■ **Your instructions**:
Convert every line of the material below into a Markdown table with the columns "No." and "Text". Put the running row number in "No." and the line itself in "Text", and leave out blank lines.
— Start Supplied records —
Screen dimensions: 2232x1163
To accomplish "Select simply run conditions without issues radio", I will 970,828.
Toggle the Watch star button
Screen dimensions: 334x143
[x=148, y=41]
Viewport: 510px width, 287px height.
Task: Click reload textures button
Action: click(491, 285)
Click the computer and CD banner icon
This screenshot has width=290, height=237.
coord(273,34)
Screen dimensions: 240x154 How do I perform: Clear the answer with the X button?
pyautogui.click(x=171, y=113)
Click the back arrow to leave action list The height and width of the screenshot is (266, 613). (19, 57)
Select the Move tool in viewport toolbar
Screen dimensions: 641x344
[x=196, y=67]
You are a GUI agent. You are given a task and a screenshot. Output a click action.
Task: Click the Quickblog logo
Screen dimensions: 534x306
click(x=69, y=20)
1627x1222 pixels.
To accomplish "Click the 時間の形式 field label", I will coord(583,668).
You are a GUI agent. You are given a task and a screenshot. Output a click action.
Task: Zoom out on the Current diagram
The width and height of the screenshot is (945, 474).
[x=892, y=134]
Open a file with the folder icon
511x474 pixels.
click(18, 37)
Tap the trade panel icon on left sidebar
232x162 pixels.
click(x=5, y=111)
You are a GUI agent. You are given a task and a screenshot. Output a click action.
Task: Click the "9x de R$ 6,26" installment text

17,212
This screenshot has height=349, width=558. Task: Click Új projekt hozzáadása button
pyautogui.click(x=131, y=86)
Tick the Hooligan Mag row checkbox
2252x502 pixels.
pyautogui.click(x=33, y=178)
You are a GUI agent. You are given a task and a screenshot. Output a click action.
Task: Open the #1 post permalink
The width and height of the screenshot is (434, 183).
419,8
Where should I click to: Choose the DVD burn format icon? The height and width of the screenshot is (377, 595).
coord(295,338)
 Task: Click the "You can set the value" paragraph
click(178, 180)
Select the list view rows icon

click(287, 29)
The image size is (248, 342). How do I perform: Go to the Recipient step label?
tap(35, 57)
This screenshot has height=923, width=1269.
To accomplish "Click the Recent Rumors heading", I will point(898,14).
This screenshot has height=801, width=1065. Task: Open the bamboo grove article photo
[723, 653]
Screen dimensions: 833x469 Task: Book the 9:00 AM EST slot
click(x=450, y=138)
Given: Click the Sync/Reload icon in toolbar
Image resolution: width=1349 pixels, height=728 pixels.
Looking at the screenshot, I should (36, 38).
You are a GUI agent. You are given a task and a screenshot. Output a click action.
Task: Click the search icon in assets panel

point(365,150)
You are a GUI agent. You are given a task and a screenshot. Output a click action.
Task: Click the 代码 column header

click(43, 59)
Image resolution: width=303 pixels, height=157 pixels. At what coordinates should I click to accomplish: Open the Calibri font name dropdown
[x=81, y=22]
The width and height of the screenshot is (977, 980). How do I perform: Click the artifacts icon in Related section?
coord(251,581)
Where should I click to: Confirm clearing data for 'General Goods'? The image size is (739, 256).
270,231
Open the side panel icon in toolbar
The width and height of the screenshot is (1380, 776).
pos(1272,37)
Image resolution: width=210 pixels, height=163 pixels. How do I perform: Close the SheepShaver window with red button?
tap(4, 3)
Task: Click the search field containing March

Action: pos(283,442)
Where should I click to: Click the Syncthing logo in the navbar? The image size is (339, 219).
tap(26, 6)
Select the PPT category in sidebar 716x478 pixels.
— End Supplied records —
■ **Finished exercise**:
| No. | Text |
|---|---|
| 1 | Screen dimensions: 2232x1163 |
| 2 | To accomplish "Select simply run conditions without issues radio", I will 970,828. |
| 3 | Toggle the Watch star button |
| 4 | Screen dimensions: 334x143 |
| 5 | [x=148, y=41] |
| 6 | Viewport: 510px width, 287px height. |
| 7 | Task: Click reload textures button |
| 8 | Action: click(491, 285) |
| 9 | Click the computer and CD banner icon |
| 10 | This screenshot has width=290, height=237. |
| 11 | coord(273,34) |
| 12 | Screen dimensions: 240x154 How do I perform: Clear the answer with the X button? |
| 13 | pyautogui.click(x=171, y=113) |
| 14 | Click the back arrow to leave action list The height and width of the screenshot is (266, 613). (19, 57) |
| 15 | Select the Move tool in viewport toolbar |
| 16 | Screen dimensions: 641x344 |
| 17 | [x=196, y=67] |
| 18 | You are a GUI agent. You are given a task and a screenshot. Output a click action. |
| 19 | Task: Click the Quickblog logo |
| 20 | Screen dimensions: 534x306 |
| 21 | click(x=69, y=20) |
| 22 | 1627x1222 pixels. |
| 23 | To accomplish "Click the 時間の形式 field label", I will coord(583,668). |
| 24 | You are a GUI agent. You are given a task and a screenshot. Output a click action. |
| 25 | Task: Zoom out on the Current diagram |
| 26 | The width and height of the screenshot is (945, 474). |
| 27 | [x=892, y=134] |
| 28 | Open a file with the folder icon |
| 29 | 511x474 pixels. |
| 30 | click(18, 37) |
| 31 | Tap the trade panel icon on left sidebar |
| 32 | 232x162 pixels. |
| 33 | click(x=5, y=111) |
| 34 | You are a GUI agent. You are given a task and a screenshot. Output a click action. |
| 35 | Task: Click the "9x de R$ 6,26" installment text |
| 36 | 17,212 |
| 37 | This screenshot has height=349, width=558. Task: Click Új projekt hozzáadása button |
| 38 | pyautogui.click(x=131, y=86) |
| 39 | Tick the Hooligan Mag row checkbox |
| 40 | 2252x502 pixels. |
| 41 | pyautogui.click(x=33, y=178) |
| 42 | You are a GUI agent. You are given a task and a screenshot. Output a click action. |
| 43 | Task: Open the #1 post permalink |
| 44 | The width and height of the screenshot is (434, 183). |
| 45 | 419,8 |
| 46 | Where should I click to: Choose the DVD burn format icon? The height and width of the screenshot is (377, 595). |
| 47 | coord(295,338) |
| 48 |  Task: Click the "You can set the value" paragraph |
| 49 | click(178, 180) |
| 50 | Select the list view rows icon |
| 51 | click(287, 29) |
| 52 | The image size is (248, 342). How do I perform: Go to the Recipient step label? |
| 53 | tap(35, 57) |
| 54 | This screenshot has height=923, width=1269. |
| 55 | To accomplish "Click the Recent Rumors heading", I will point(898,14). |
| 56 | This screenshot has height=801, width=1065. Task: Open the bamboo grove article photo |
| 57 | [723, 653] |
| 58 | Screen dimensions: 833x469 Task: Book the 9:00 AM EST slot |
| 59 | click(x=450, y=138) |
| 60 | Given: Click the Sync/Reload icon in toolbar |
| 61 | Image resolution: width=1349 pixels, height=728 pixels. |
| 62 | Looking at the screenshot, I should (36, 38). |
| 63 | You are a GUI agent. You are given a task and a screenshot. Output a click action. |
| 64 | Task: Click the search icon in assets panel |
| 65 | point(365,150) |
| 66 | You are a GUI agent. You are given a task and a screenshot. Output a click action. |
| 67 | Task: Click the 代码 column header |
| 68 | click(43, 59) |
| 69 | Image resolution: width=303 pixels, height=157 pixels. At what coordinates should I click to accomplish: Open the Calibri font name dropdown |
| 70 | [x=81, y=22] |
| 71 | The width and height of the screenshot is (977, 980). How do I perform: Click the artifacts icon in Related section? |
| 72 | coord(251,581) |
| 73 | Where should I click to: Confirm clearing data for 'General Goods'? The image size is (739, 256). |
| 74 | 270,231 |
| 75 | Open the side panel icon in toolbar |
| 76 | The width and height of the screenshot is (1380, 776). |
| 77 | pos(1272,37) |
| 78 | Image resolution: width=210 pixels, height=163 pixels. How do I perform: Close the SheepShaver window with red button? |
| 79 | tap(4, 3) |
| 80 | Task: Click the search field containing March |
| 81 | Action: pos(283,442) |
| 82 | Where should I click to: Click the Syncthing logo in the navbar? The image size is (339, 219). |
| 83 | tap(26, 6) |
| 84 | Select the PPT category in sidebar 716x478 pixels. |